BlackRock (NASDAQ: BLK) CEO Larry Fink on Thursday said the global financial system is undergoing a seismic transformation β from stablecoins and prediction markets to tokenization and regulatory reform, with Bitcoin (CRYPTO: BTC) now playing a central, strategic role.
What Happened: Speaking at The New York Times DealBook Summit, Fink said several sovereign wealth funds are actively accumulating Bitcoin, adding at key price levels around $120,000, $100,000, and even the $80,000s.
These institutions, he stressed, are not treating BTC as a trading instrument but as a long-horizon strategic reserve asset.
"They're buying it with purpose," Fink said, reinforcing his view that Bitcoin is a long-term position, not a speculative trade.
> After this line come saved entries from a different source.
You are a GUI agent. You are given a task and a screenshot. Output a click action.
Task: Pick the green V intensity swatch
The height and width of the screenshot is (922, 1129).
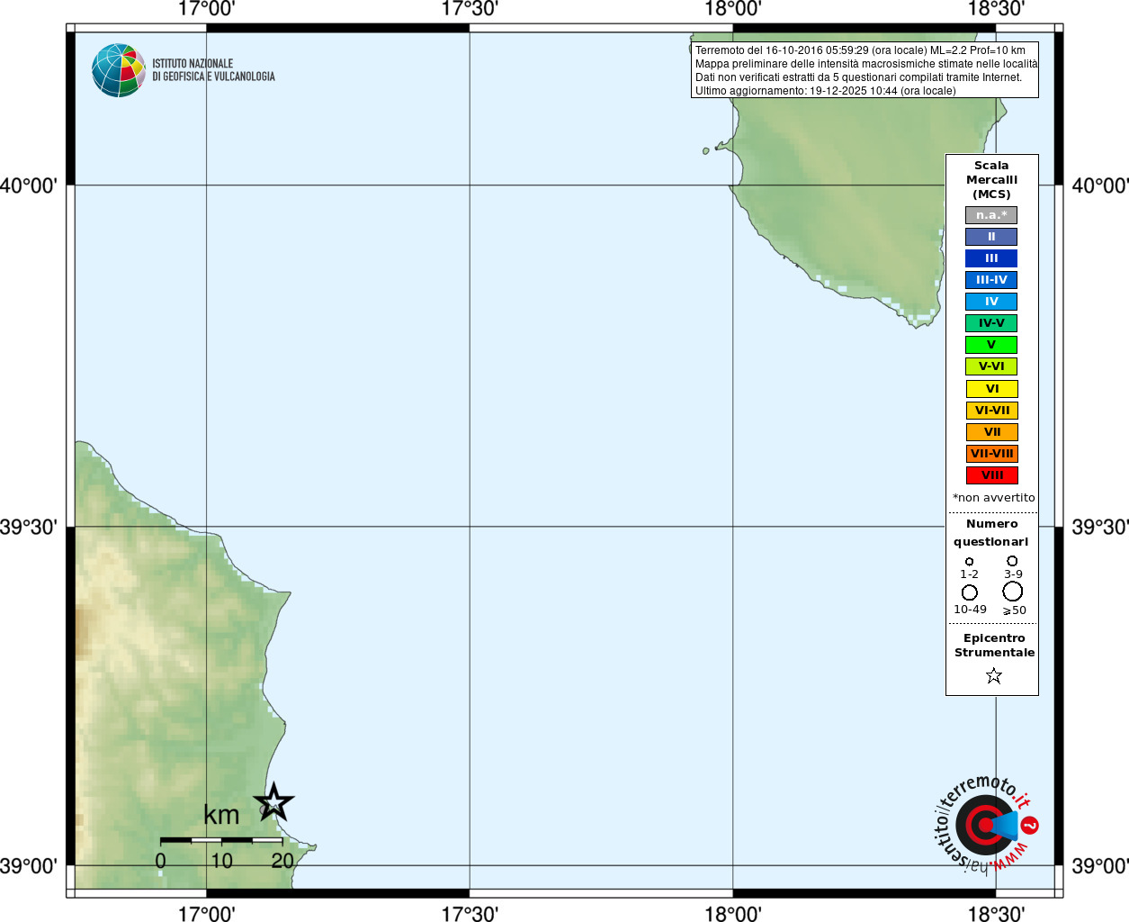pyautogui.click(x=990, y=345)
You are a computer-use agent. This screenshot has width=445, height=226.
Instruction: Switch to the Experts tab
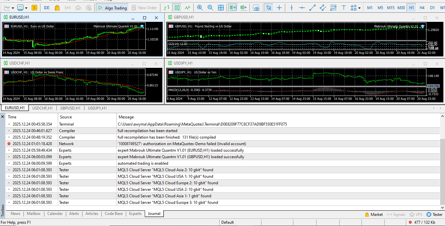tap(135, 214)
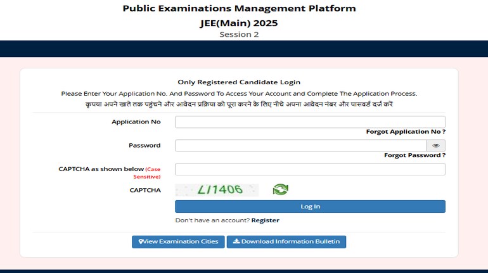
Task: Download Information Bulletin
Action: click(286, 241)
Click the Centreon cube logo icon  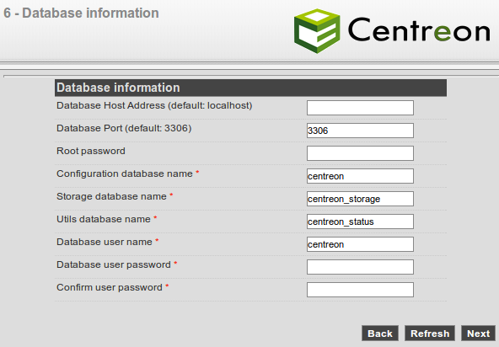pos(317,31)
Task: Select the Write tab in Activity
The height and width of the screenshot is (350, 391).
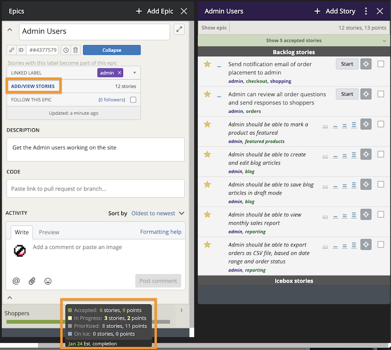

He also reiterated Bitcoin's role as a "fear asset," one investor turn to during geopolitical uncertainty or periods of financial stress.
Still, he warned that volatility remains high due to leveraged offshore players and speculative flows.
On regulation and lobbying, Fink echoed Jamie Dimon' s caution about avoiding the appearance of influence-buying, noting BlackRock splits donations evenly and proceeds carefully.
What's Next: Fink sees a future where every asset, stocks, bonds, real estate, is digitized and tokenized, eliminating intermediaries and enabling money to move frictionlessly between digital wallets and investments.
He warned that the U.S. is falling behind countries like India and Brazil in building modern digital financial infrastructure.
Coinbase CEO Brian Armstrong agreed, arguing that banks are resisting stablecoins to protect profits but will eventually adopt them, and may even issue interest-bearing stablecoins.
On AI, Fink said the world doesn't yet know whether it's overspending or underspending, but demand for compute will continue to explode.
Major winners, and major failures, are coming, but the U.S. must accelerate or risk losing technological leadership.